NASA Unleashes Commercial Space Race to Mars

In a bold move shaking up the exclusive domain of publicly-funded Mars exploration, NASA is inviting private companies along for the journey to the Red Planet. The space agency just awarded a dozen research contracts to nine different commercial firms as the first step towards potential future commercial support for Mars missions.

NASA Unleashes Commercial Space Race to Mars
NASA Unleashes Commercial Space Race to Mars

It’s the latest signal that NASA is actively seeking to replicate its successful commercial partnerships for lunar operations on an even grander scale – tapping the innovation and cost-efficiency of the private space industry to open up new frontiers on Mars.

“These are important first steps for NASA to understand the feasibility and risks of leveraging commercial technologies for Mars missions,” said Paul Hertz, director of NASA’s astrophysics division. “We want to develop a new paradigm of more frequent, lower-cost voyages through government-industry partnerships.”

The contracts, while modest at $200,000 to $300,000 each, cover a wide range of potential Mars commercial services like payload transport, surface imaging, communications relays and more. Aerospace giants like Lockheed Martin and Blue Origin were selected alongside visionary startups like Firefly Aerospace and Impulse Space.

Nearly all the concepts adapt existing private capabilities being pioneered for the Moon and Earth orbit to the much more challenging Mars environment and distances. The 12-week studies will wrap in August, informing NASA’s planning for potential future solicitations and contracts.

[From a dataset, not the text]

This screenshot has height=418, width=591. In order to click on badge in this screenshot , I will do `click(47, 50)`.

It comes just weeks after NASA essentially scrapped plans for a conventional, multibillion-dollar government-led Mars Sample Return mission in favor of a still-undetermined commercial alternative likely relying heavily on private partnerships.

 

The shift mirrors NASA’s highly successful Commercial Lunar Payload Services (CLPS) program, which has facilitated dozens of commercial lunar deliveries and the first private Moon landers. Like CLPS, these Mars study awards show NASA’s growing comfort collaborating directly with smaller, cutting-edge space startups.

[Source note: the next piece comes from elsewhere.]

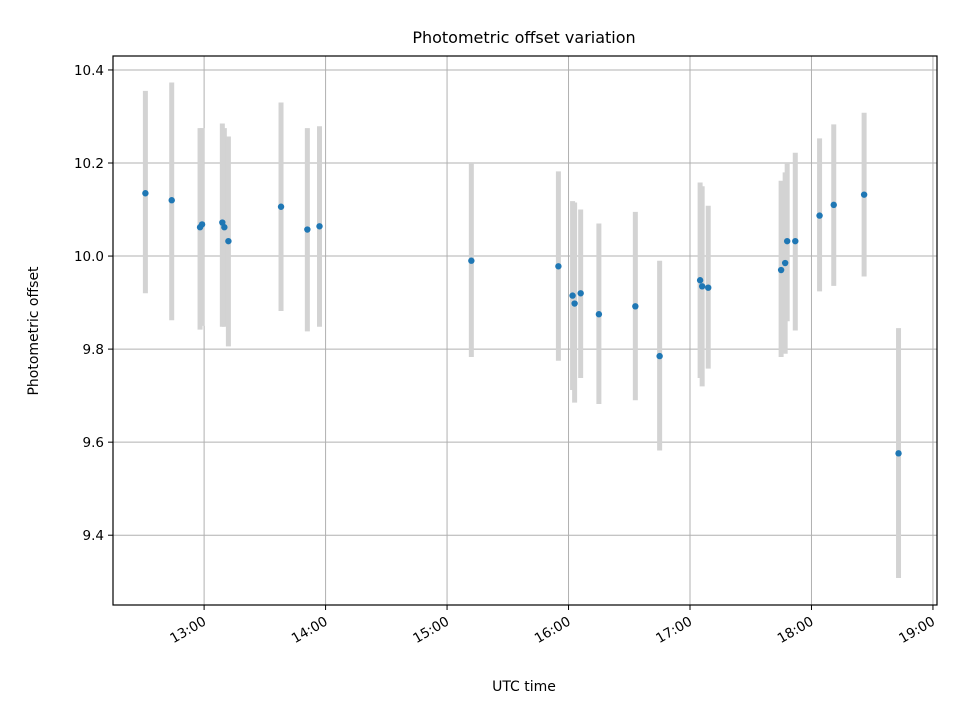 Image resolution: width=960 pixels, height=720 pixels. What do you see at coordinates (917, 630) in the screenshot?
I see `x-tick-label: 19:00` at bounding box center [917, 630].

Of course, the technological hurdles of operating robotic explorers hundreds of millions of miles from Earth are sure to be exponentially greater than anything yet accomplished around the Moon’s relatively close orbit. But that only amplifies the disruptive potential of innovative private players.

“Partnerships with commercial companies could enable more frequent measurement and capabilities than any one partner could provide alone,” said Chris Culbert, manager of NASA’s Mars Relay Network Office. “It could truly revolutionize how NASA explores the red planet.”

While Mars has historically been the exclusive domain of global superpowers’ space programs, NASA clearly recognizes private firms have become too capable to ignore – a realization with massive implications.

 

As industry upstarts prove their mettle delivering big results with leaner budgets and bolder timelines, the future of Mars exploration may shift decisively towards a commercial space race.

So get ready to hear a lot more about companies like Impulse, Firefly, and Astrobotic in the coming years. If all goes according to NASA’s plan, these private pioneers could soon find themselves following in the first human bootprints on the Moon by also becoming the first commercial explorers on Mars.